## What the task asks
Only lines below containing the string "height" should be counted; please give that count by itself.

BEGIN The records

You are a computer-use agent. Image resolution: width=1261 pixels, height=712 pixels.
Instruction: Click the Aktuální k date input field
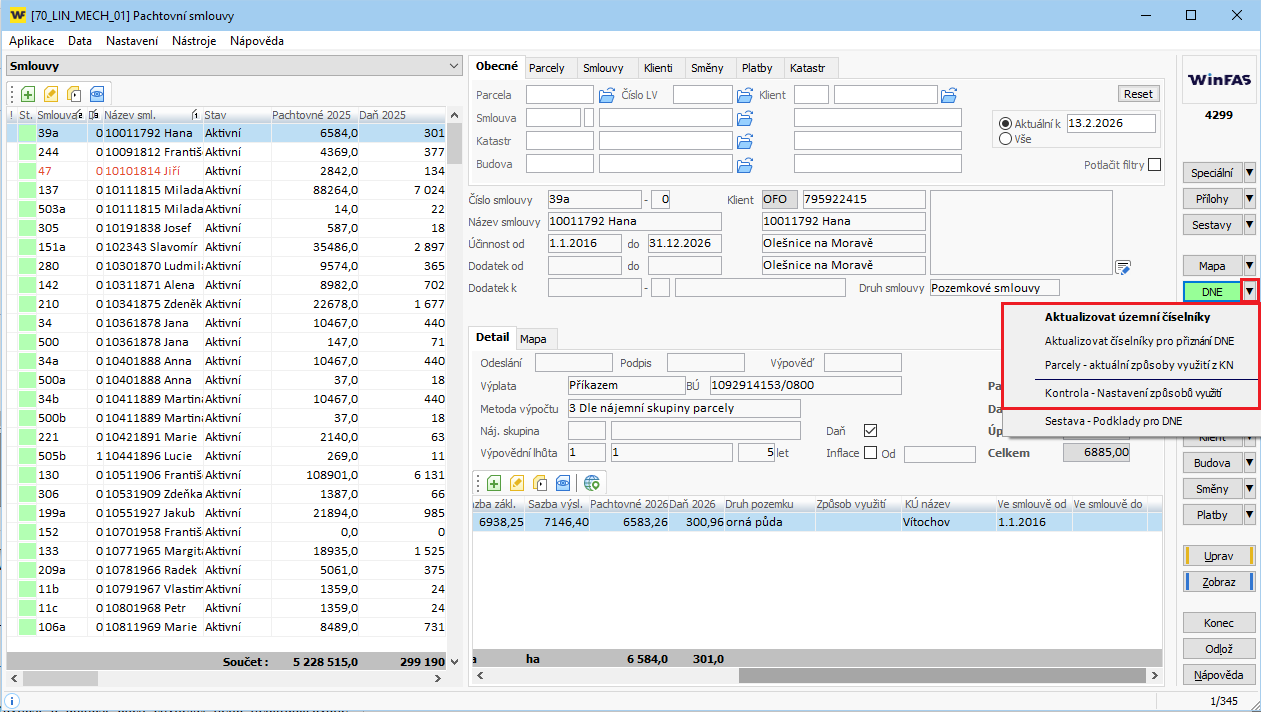(1110, 123)
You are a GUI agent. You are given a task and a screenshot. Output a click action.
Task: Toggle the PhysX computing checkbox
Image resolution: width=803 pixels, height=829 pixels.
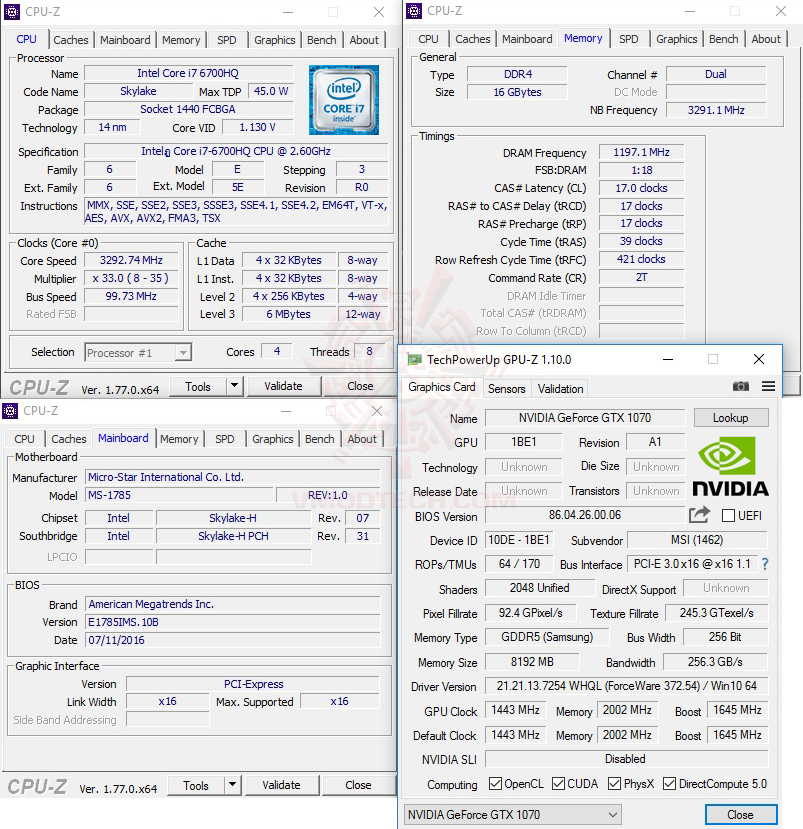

END The records

## Response box
2